*Permintaan Tertulis 1:* Masukkan baris-baris catatan ke dalam daftar bernomor, mulai dari baris yang memuat "Task: Toggle the" dan terus sampai baris yang memuat "This screenshot has height=447, width=640.", tanpa baris kosong.

*Potongan Dokumen:*
___
Today is one day be4 ramadhan and I'm once again stuck in a moment of deep thinking.
Sure that GOD has the best way to make us again and again being 'down to earth" means to make us realize that GOD love us and we are nothing without God's help.
This writing has sucessfuly make me cry.. a deep cry and saying Astafigrullah that maybe after all this time I forgot to be thankfull and calm. Allah Maha Besar...
------------------------ ### ---------
Sahabat saya yang baik hatinya...
Sebagai seorang anak kelas 3 sekolah dasar di Purwantoro – kota Malang, saya tidak terbatasi dari kasih sayang Bapak dan Ibu saya, tetapi terbatasi oleh kemampuan orang tua saya untuk menyediakan uang jajan dan kelengkapan hiburan, jika dibandingkan dengan teman- teman saya yang anak-anak orang yang yang anak-anak orang yang lebih kaya dari kami.
Saya melihat diri sendiri sebagai anak baik, yang meskipun malas – tetapi menyelesaikan hampir semua pekerjaan dirumah dan materi pelajaran dari sekolah,
dengan cukup baik. Tetapi, saya merasa bahwa Tuhan telah berlaku yang tidak sesuai dengan penghormatan saya kepada diri saya saat itu.
Pertanyaan saya, yang selalu saya katakan dengan menengadah ke langit, adalah:
“Mengapa saya?”
Dari semua orang yang bisa kau miskinkan, mengapa aku?
Dan dari semua orang yang bisa kau kayakan, mengapa bukan aku?
Pertanyaan-pertanyaan itu memenuhi dada muda dan kepala kecil saya saat itu, dan
yang sebetulnya sudah lama menggema sejak saya mulai mengerti mengapa Bapak dan Ibu berbicara dengan
nada yang dibijak-bijakkan dan disabar-
sabarkan - bahwa kami tidak semampu
keluarga lain untuk memenuhi keinginan
anak-anak mereka untuk mainan dan
makanan kecil, setiap saat saya minta
dibelikan mainan, permen, roti, sepatu,
tas, atau baju baru.
Saya tidak pernah menyalahkan Bapak
dan Ibu karena saya dilahirkan di keluarga
yang kurang mampu. Saya hanya
memprotes mengapa saya diperlakukan
kurang dari hak saya yang seharusnya
sama dengan semua orang.
___
*Bahan yang Diberikan:*

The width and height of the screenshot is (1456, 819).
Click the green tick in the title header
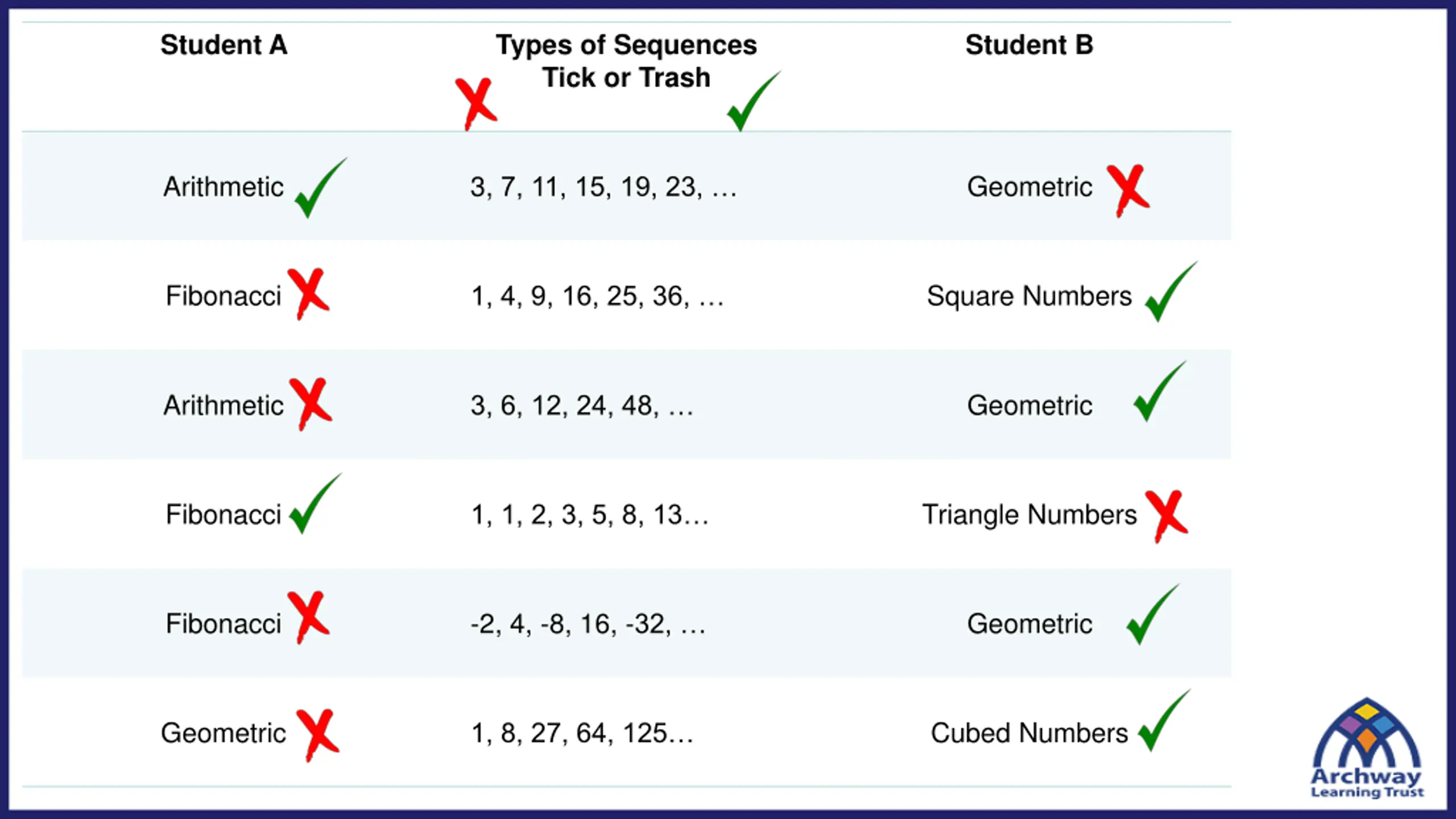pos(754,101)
___
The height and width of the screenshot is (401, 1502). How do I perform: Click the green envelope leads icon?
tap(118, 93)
___
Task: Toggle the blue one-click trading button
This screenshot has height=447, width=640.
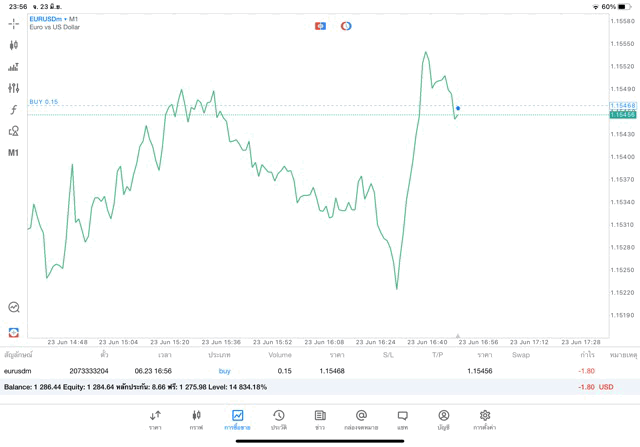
___
*Permintaan Tertulis 2:* Salin dengan tepat bagian potongan dokumen yang dimulai dari "Pertanyaan saya, yang" dan terus sampai "mengapa bukan aku?".

*Hasil Latihan 1:*
1. Task: Toggle the blue one-click trading button
2. This screenshot has height=447, width=640.

*Hasil Latihan 2:*
Pertanyaan saya, yang selalu saya katakan dengan menengadah ke langit, adalah:
“Mengapa saya?”
Dari semua orang yang bisa kau miskinkan, mengapa aku?
Dan dari semua orang yang bisa kau kayakan, mengapa bukan aku?